For the most part technology purchases can only be deducted by small business owners and freelancers, but if you meet a few conditions you may be able to deduct the price of the iPad or cell phone you bought for work.
The Long and Short of Deducting Technology on Your Taxes:
If you are a small business owner or freelancer, you need to ask if the purchase was justifiable and reasonable in order to help you make a profit.
If you are an employee you need to ask who’s convenience the technology is for. If it is for your convenience, then you can’t deduct it. If the purchase is for your employer’s convenience, then you should be good to go.

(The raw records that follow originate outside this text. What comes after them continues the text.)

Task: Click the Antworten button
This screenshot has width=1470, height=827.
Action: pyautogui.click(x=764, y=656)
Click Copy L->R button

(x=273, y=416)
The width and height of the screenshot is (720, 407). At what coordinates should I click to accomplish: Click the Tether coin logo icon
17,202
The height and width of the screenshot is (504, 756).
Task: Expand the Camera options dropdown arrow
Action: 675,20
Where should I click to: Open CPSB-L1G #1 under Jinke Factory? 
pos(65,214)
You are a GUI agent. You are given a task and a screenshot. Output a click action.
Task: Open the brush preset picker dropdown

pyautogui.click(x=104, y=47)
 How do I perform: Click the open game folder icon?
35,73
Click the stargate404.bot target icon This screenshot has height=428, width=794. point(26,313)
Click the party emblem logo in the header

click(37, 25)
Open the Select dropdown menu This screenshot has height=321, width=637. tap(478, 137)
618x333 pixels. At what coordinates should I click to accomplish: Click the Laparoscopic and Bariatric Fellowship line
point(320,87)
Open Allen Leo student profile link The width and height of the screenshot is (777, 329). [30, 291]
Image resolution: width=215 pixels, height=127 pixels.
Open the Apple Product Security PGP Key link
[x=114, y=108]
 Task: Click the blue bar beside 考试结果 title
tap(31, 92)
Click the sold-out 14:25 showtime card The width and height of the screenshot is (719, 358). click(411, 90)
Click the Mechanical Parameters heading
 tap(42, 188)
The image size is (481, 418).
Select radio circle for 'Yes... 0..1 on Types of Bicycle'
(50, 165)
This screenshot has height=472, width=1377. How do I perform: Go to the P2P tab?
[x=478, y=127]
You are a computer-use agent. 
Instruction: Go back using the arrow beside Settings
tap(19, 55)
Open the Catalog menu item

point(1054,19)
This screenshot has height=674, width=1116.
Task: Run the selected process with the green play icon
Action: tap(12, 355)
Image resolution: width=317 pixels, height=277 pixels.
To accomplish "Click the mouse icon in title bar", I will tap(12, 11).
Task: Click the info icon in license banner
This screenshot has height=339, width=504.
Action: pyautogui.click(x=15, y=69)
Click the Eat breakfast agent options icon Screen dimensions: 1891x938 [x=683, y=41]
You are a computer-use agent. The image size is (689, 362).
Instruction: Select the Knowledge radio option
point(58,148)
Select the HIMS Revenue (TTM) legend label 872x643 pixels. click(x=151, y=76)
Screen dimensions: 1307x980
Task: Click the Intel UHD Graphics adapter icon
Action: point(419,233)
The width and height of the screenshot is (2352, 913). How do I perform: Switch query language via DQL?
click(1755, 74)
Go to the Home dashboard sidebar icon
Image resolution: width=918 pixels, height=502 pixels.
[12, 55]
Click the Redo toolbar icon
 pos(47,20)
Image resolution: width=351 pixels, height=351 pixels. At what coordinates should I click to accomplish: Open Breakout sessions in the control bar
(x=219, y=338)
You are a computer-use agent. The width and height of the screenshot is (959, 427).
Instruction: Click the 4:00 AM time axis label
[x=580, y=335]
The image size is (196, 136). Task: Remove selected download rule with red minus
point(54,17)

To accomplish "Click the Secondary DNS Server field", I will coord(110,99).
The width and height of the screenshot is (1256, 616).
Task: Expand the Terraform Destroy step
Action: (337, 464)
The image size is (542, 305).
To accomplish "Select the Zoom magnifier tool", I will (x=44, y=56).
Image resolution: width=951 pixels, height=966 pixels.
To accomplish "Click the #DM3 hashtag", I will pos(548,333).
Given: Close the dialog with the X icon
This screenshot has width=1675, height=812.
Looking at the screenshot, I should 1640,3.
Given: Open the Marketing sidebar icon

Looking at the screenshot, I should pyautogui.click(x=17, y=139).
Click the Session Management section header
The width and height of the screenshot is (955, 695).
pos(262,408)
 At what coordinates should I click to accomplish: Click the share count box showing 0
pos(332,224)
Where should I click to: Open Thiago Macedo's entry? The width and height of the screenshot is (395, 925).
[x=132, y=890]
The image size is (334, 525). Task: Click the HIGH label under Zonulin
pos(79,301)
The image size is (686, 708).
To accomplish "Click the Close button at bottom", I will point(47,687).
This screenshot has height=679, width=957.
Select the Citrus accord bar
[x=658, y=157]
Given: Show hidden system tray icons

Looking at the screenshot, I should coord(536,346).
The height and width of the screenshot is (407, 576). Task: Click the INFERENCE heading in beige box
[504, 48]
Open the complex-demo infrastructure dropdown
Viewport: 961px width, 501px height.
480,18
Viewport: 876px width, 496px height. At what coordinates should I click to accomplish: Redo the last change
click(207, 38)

How to tell if you can deduct your notebook, tablet or gadget:
According to Meighan the key criteria to decide if you can deduct a technology purchase is to ask yourself if the device is, “reasonable and necessary” for your business. As Meighan explains, the IRS has no explicit guidelines defining reasonable and necessary, and since the IRS is not unreasonable, at least in this area, if you use common sense you should be OK with deciding what to deduct. One thing that Meighan was quick to mention is that deducting an item like this is not a “red flag” on your account, that would make you more likely to be audited.
Tips for tracking your technology purchases for deductions:
Just like with any deduction you’ll need your receipt to write off a purchase. In addition to keeping your receipt you should take a minute to write what it is used for on the actual receipt, just like you would write who you took to lunch and why on a lunch receipt. This Meighan recommends this practice not only for your records, but also to show the IRS that you are diligent.
After writing on your receipt, we recommend scanning it into a tool like Evernote or Springpad so that you can always find it. The digital copy will suffice for IRS needs in case you lose the original. If you want a full fledged tax and small business solution, check out Neatworks which offers scanners and software that track your expenses and can create reports from your scanned receipts.
Best way to write off your technology purchases:
When you are ready to write off your technology purchases, Meighan recommends that most of our readers write off the entire amount in the year the money is spent as opposed to depreciating over 5 years. The reasoning behind this advice is to take the maximum amount of deductions to offset your profit in the year that the expense occurred. For more information on writing off your expenses, check out the details of IRS Section 179.
Can Employees Deduct the cost of an iPad, smartphone or other device?
In most cases, employees cannot deduct the price of the iPad they bought so they could check their work email from the couch, because the gadget is for their convenience, not the employers convenience.
However, if your employer requires you to purchase some piece of technology or recurring service to be on call or always available you can deduct the price of your iPad, smart phone or cell service because the purchase was for the convenience of your employer, not just for your convenience.